Activity
Without reproducing any picture, copy the records word for word.

Supplied material START

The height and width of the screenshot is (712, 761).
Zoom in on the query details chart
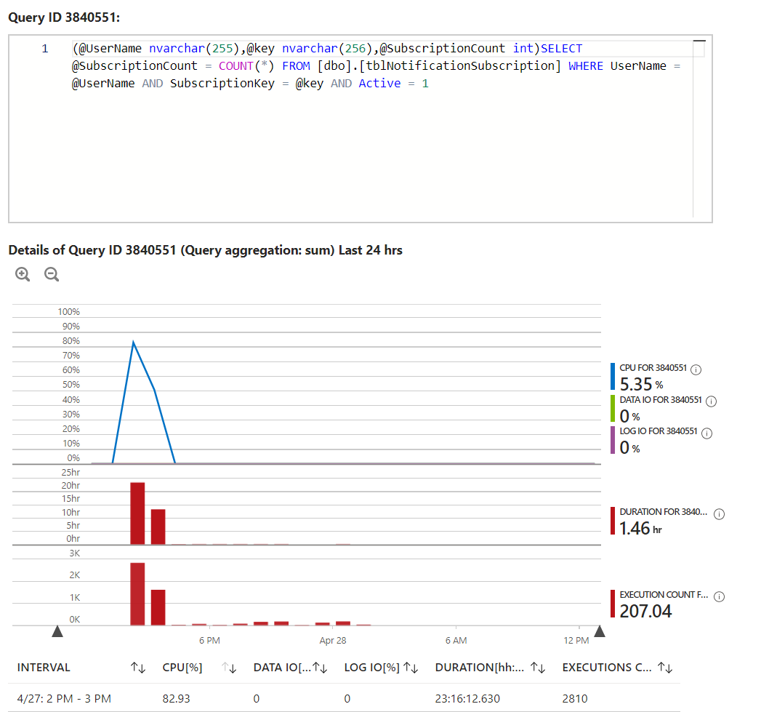(x=23, y=274)
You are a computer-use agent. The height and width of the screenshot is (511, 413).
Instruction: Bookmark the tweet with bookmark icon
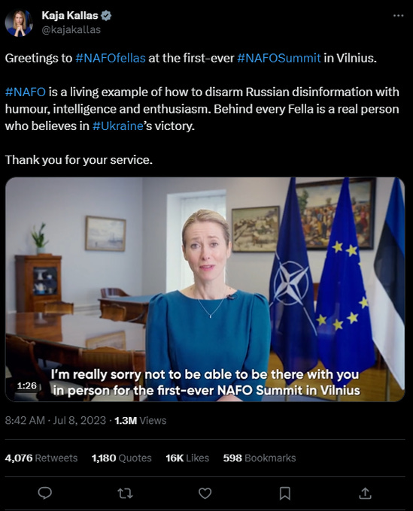(285, 494)
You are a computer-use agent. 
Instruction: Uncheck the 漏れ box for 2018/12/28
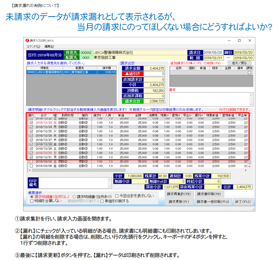31,144
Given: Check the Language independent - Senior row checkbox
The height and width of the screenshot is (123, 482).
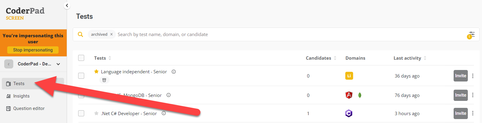Looking at the screenshot, I should [81, 76].
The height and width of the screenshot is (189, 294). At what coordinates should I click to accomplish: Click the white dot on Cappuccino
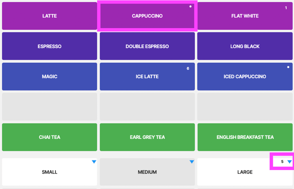[190, 7]
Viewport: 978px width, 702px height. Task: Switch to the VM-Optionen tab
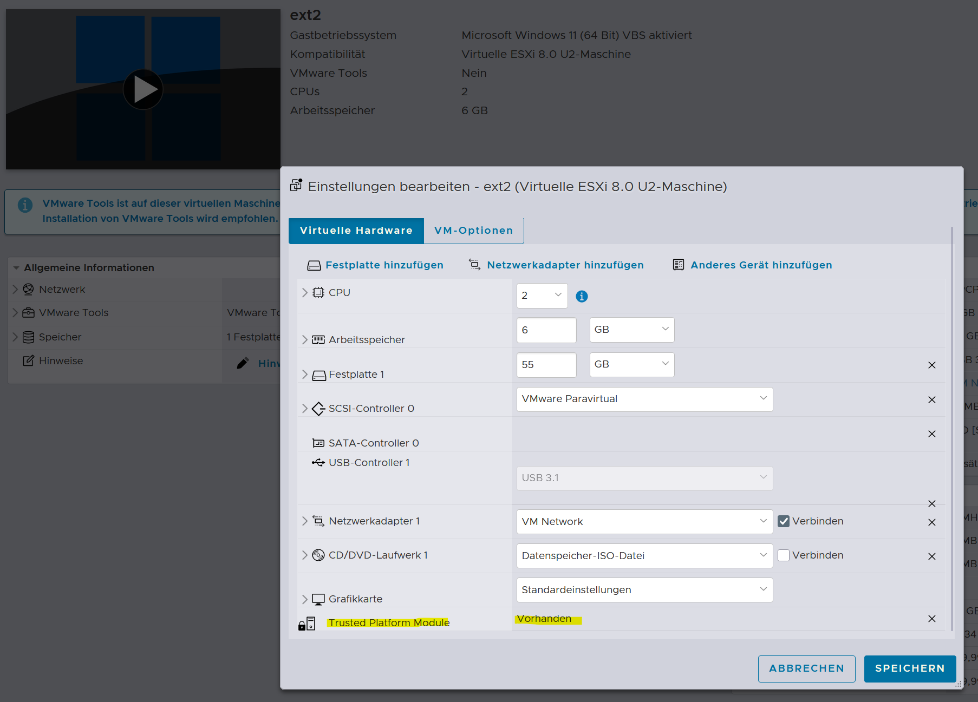(473, 231)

Supplied material END

Written response
The height and width of the screenshot is (712, 761).
Zoom in on the query details chart
(x=23, y=274)
You are a computer-use agent. The height and width of the screenshot is (511, 413).
Instruction: Bookmark the tweet with bookmark icon
(285, 494)
You are a computer-use agent. 
Instruction: Uncheck the 漏れ box for 2018/12/28
31,144
Given: Check the Language independent - Senior row checkbox
The height and width of the screenshot is (123, 482).
Looking at the screenshot, I should [81, 76].
The height and width of the screenshot is (189, 294). At what coordinates should I click to accomplish: Click the white dot on Cappuccino
[190, 7]
Viewport: 978px width, 702px height. Task: Switch to the VM-Optionen tab
(473, 231)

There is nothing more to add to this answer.